◆ Work to complete ◆
[1] Please echo everything in the nuclear arms article from "Today Washington, the" down to "several hundred kilotons.", word for word.
[2] Summarize the nuclear arms article in two sentences.
[3] By what vote did the Senate approve the military spending bill, according to the nuclear arms article?

◆ Extract to read ◆
The Militant (logo)  
   Vol. 67/No. 20           June 16, 2003  
 
 
U.S. nuclear arms
production to resume
(back page)
 
BY MICHAEL ITALIE  
Both houses of U.S. Congress passed legislation May 22 authorizing the Pentagon to begin research into production of “small” nuclear weapons. Overturning a 10-year-old ban on such activity, Democrats and Republicans teamed up to approve a military spending bill containing the nuclear arms go-ahead by a vote of 98-1 in the Senate and 361-68 in the House of Representatives.

Senate Armed Services chairman John Warner said the bipartisan vote “sends a strong signal throughout the world that we are unified” in what he called “the war against terrorists.” Some U.S. officials have floated the prospect of using such “mininukes” to bomb nuclear power facilities in north Korea and other countries targeted by Washington.

The $400 billion military budget contains an authorization for testing of two new types of weapons: “low-yield” nuclear weapons of five kilotons or less, and “high-yield” arms aimed at destroying heavily fortified bunkers—the so-called Robust Nuclear Earth Penetrator.

Five kilotons is about one-third the force of the bomb the U.S. government used in 1945 to destroy Hiroshima, killing hundreds of thousands of civilians.

Today Washington, the world’s number one nuclear power, maintains an arsenal that includes nuclear weapons with a blast force of several hundred kilotons.

◆ Information supplied ◆
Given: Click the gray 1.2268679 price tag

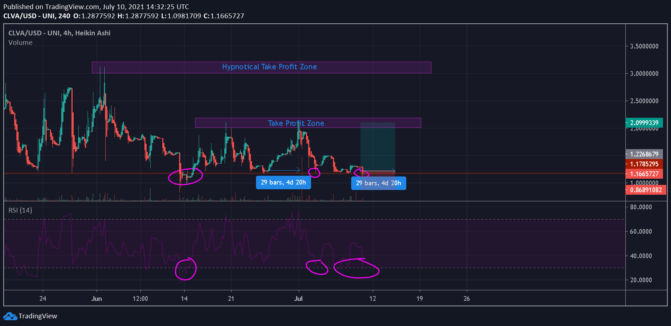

◆ Solutions to the tasks ◆
[1]
Today Washington, the world’s number one nuclear power, maintains an arsenal that includes nuclear weapons with a blast force of several hundred kilotons.

[2] On May 22, both houses of the U.S. Congress passed a $400 billion military spending bill that overturns a 10-year-old ban and authorizes the Pentagon to begin research into producing "small" nuclear weapons. The bill authorizes testing of "low-yield" nuclear weapons of five kilotons or less and of "high-yield" arms for destroying heavily fortified bunkers, the so-called Robust Nuclear Earth Penetrator.

[3] 98-1.